▸ THE EXERCISE
Rewrite the records below with every "agent" replaced by "assistant" and everything else left as it is, and leave the pictures out of your answer.

[Rows of pointing data]
══════

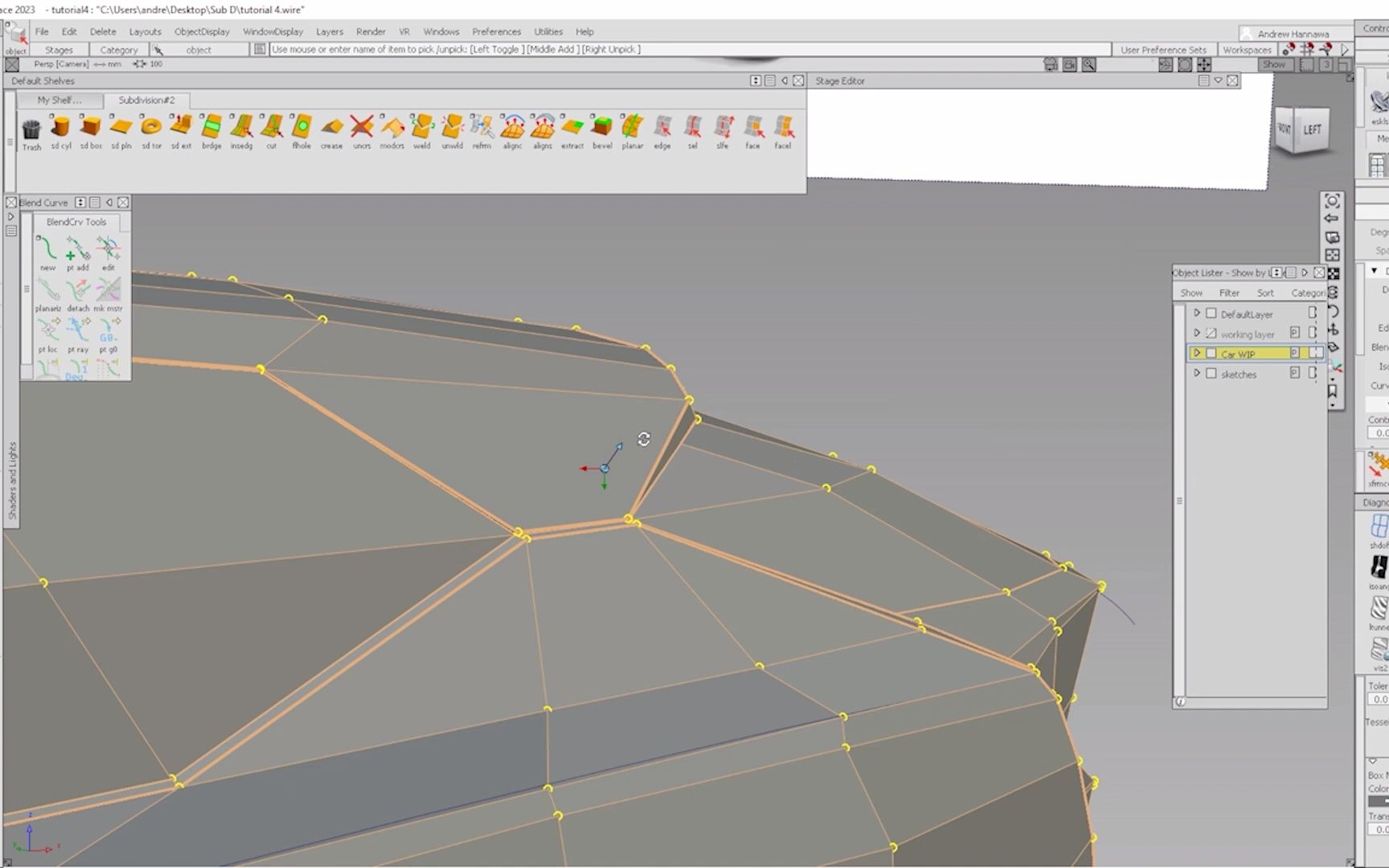Screen dimensions: 1389x868
Task: Expand the Car WIP layer tree
Action: pyautogui.click(x=1197, y=354)
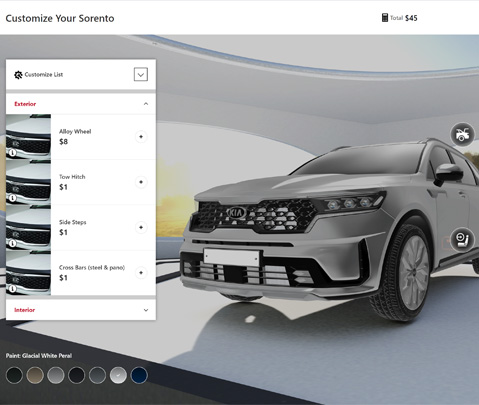Open info icon on Cross Bars thumbnail
The width and height of the screenshot is (479, 405).
12,289
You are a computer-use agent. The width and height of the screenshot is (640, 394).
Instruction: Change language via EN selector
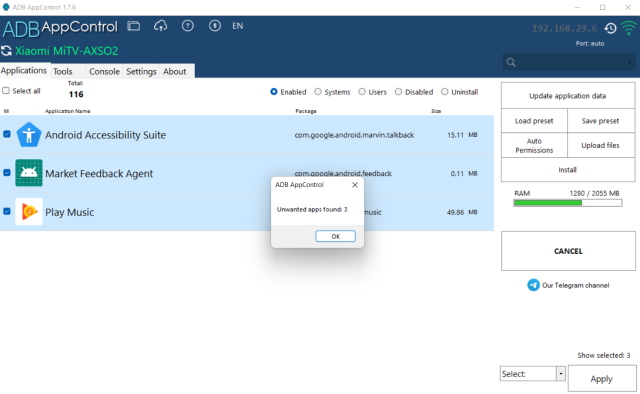coord(238,26)
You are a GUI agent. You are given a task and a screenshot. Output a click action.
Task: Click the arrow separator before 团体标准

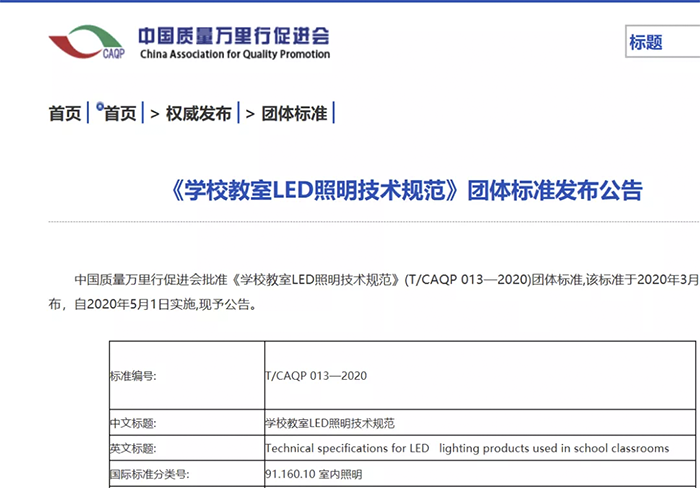[250, 114]
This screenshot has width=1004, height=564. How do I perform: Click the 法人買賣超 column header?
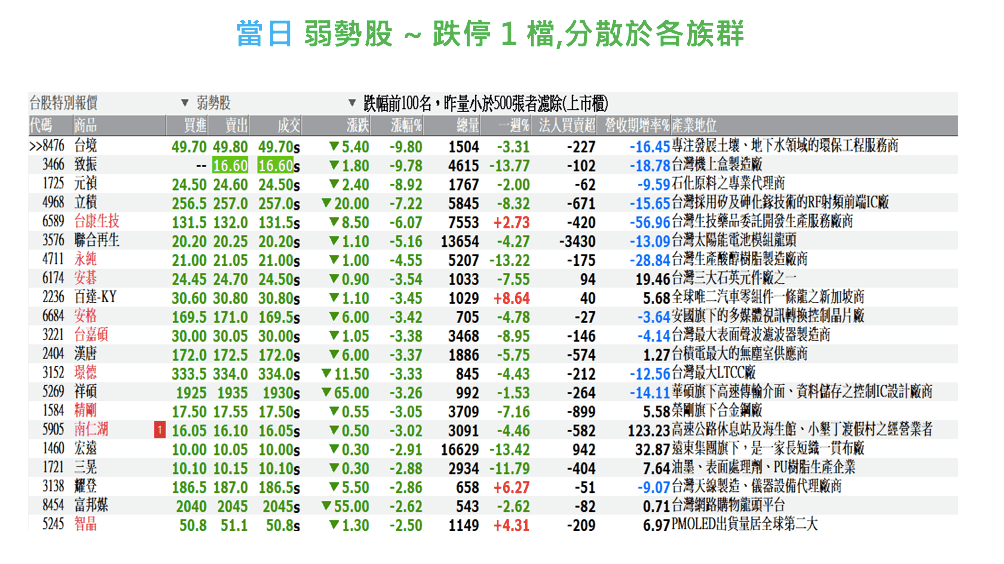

══════

▸ OUTPUT BELOW
Screen dimensions: 1389x868
Task: Expand the Car WIP layer tree
Action: pyautogui.click(x=1197, y=354)
Open info icon on Cross Bars thumbnail
The width and height of the screenshot is (479, 405).
12,289
You are a computer-use assistant. The width and height of the screenshot is (640, 394).
Instruction: Change language via EN selector
coord(238,26)
You are a GUI assistant. You are given a task and a screenshot. Output a click action.
Task: Click the arrow separator before 团体标准

[250, 114]
This screenshot has width=1004, height=564. How do I perform: Click the 法人買賣超 column header?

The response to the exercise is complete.